Directed differentiation uses small molecules, cytokines, and/or cocktails of these to trigger a differentiation cascade that is akin to what happens in early development. iPSCs treated in this way follow a more ‘embryonic stem cell’ route with the ability to achieve myriad cell fates. Lieberam’s opinion was that such a cascade can be useful for the study of such cell types as motor neurons, where the early stages of differentiation are key to disease development for conditions such as motor neuron disease (MND).
Unfortunately, this approach can often result in cell populations with low purity and prolonged culture times which are not ideal for scalability.
Early cell reprogramming
Early cell reprogramming methods have provided an alternative approach, employing transcription-factor driven methods, including retroviral vector-based insertion to induce gene expression . This type of cell reprogramming can quicken the time to achieving differentiated cells. It can also provide higher yields with more precise cell subtypes.
However, this approach can result in random integration, as well as transcription factorb gene silencingc. The result of gene silencing is that only a subset of cells are reprogrammed and actually convert into the desired cell type, limiting scalability.
Initially developed at Dr Mark Kotter’s lab at the University of Cambridge, next generation precision reprogramming combines an inducible gene expression system with a unique, optimal combination of transcription factors, which ensures the consistent generation of a desired cell phenotype. bit.bio’s opti-ox™ precision reprogramming platform can overcome many of the challenges of traditional methods [2,3].
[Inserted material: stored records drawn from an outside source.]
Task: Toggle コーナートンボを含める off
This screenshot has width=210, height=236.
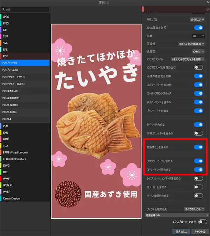Action: click(x=198, y=170)
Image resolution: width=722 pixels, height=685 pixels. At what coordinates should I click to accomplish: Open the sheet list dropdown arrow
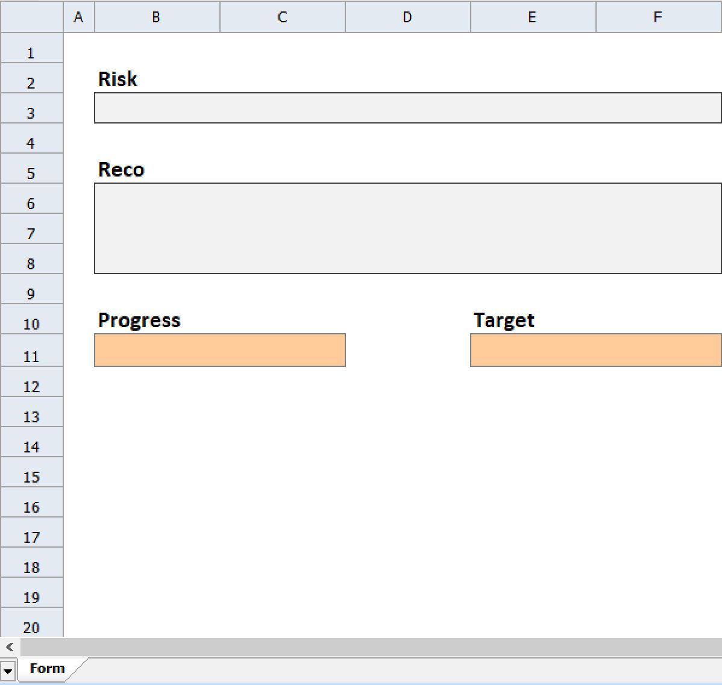pos(8,671)
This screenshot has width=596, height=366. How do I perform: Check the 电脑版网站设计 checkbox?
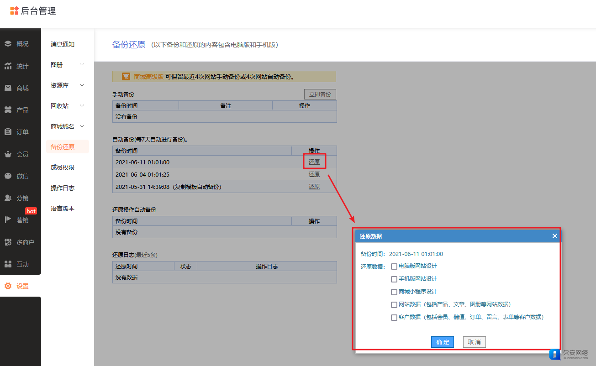pos(394,267)
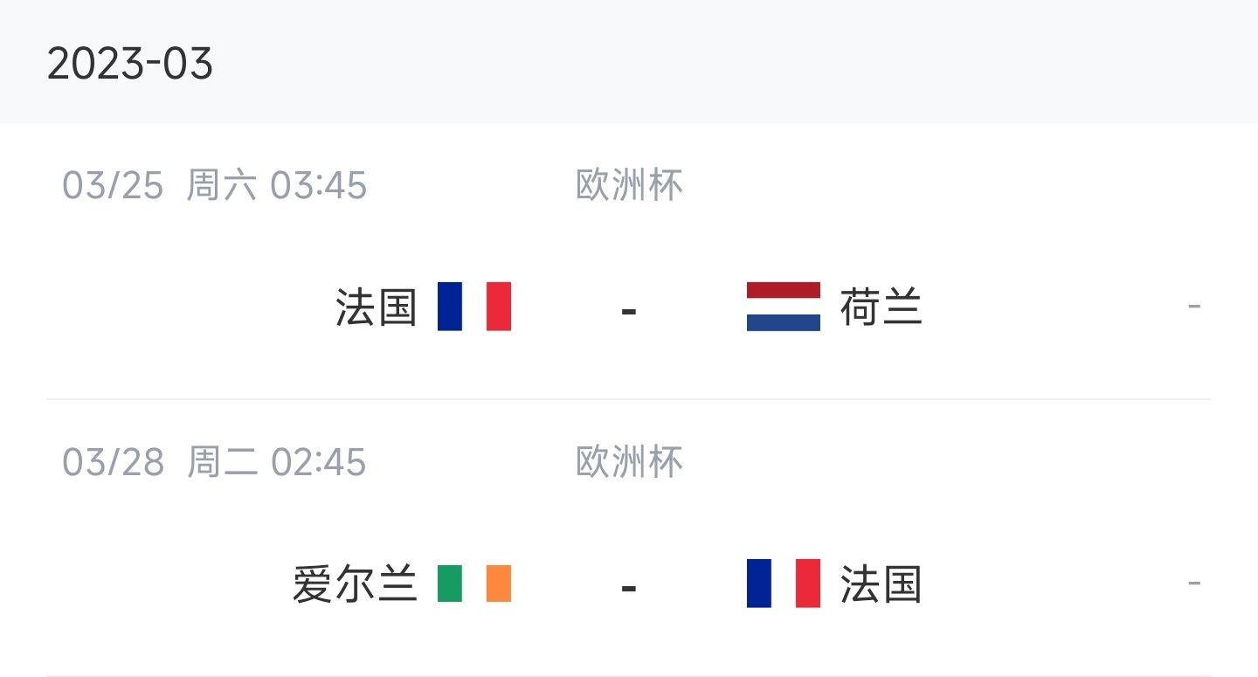Image resolution: width=1258 pixels, height=677 pixels.
Task: Select the Ireland flag icon
Action: pyautogui.click(x=474, y=584)
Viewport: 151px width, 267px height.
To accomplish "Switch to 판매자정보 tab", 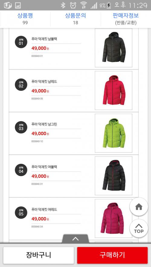I will tap(126, 19).
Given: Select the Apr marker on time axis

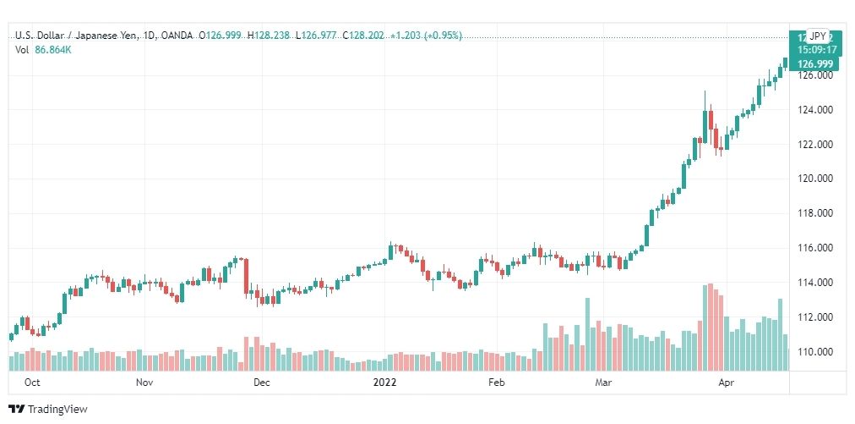Looking at the screenshot, I should tap(725, 383).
This precision reprogramming can generate a large-scale, consistent supply of functional, differentiated cells, producing up to two billion homogeneous human iPSC-derived cells in 10-14 days . Danovi explained that these “cells are effectively scalable to an unprecedented extent and are reproducible.”
Precision reprogramming overcomes the problem of gene silencing to enable the precise and deterministic activation of a new cell identity robustly from every stem cell. With precision reprogramming, every cell is programmed to the same identity – essentially the genetic code is executed in every cell very robustly consequently entire cultures of stem cells within days, convert into consistent, functional cells. The consistency in genotype and phenotype across batches provided by precision reprogramming removes the need for the continuous validation of new batches that is commonly required for primary cells, as they can often vary, especially between different donors. As a result, precision reprogramming significantly decreases the amount of time and resources required in front-end validation when used at critical stages of the drug discovery and development, such as including high-throughput screening and target identification.
As Danovi commented: “precision reprogramming enables a cell-centric approach, and democratises access to cells for all.”
It’s an exciting time for the industry, with the potential to deliver more efficient, affordable, and sustainable therapies than ever before. Key to this will be the wide availability of suitable, standardised cell models that accurately and reproducibly represent models of human health and disease.
[a] Cellular reprogramming is also commonly referred to as ‘forward programming.’ [b] Transcription factors are proteins coded by cells that can influence gene expression. They can therefore be used by cells to define cell identity, for example by orchestrating the expression of cell type-specific genes. [c] Gene silencing is the interruption or suppression of gene expression at the transcriptional or translational level.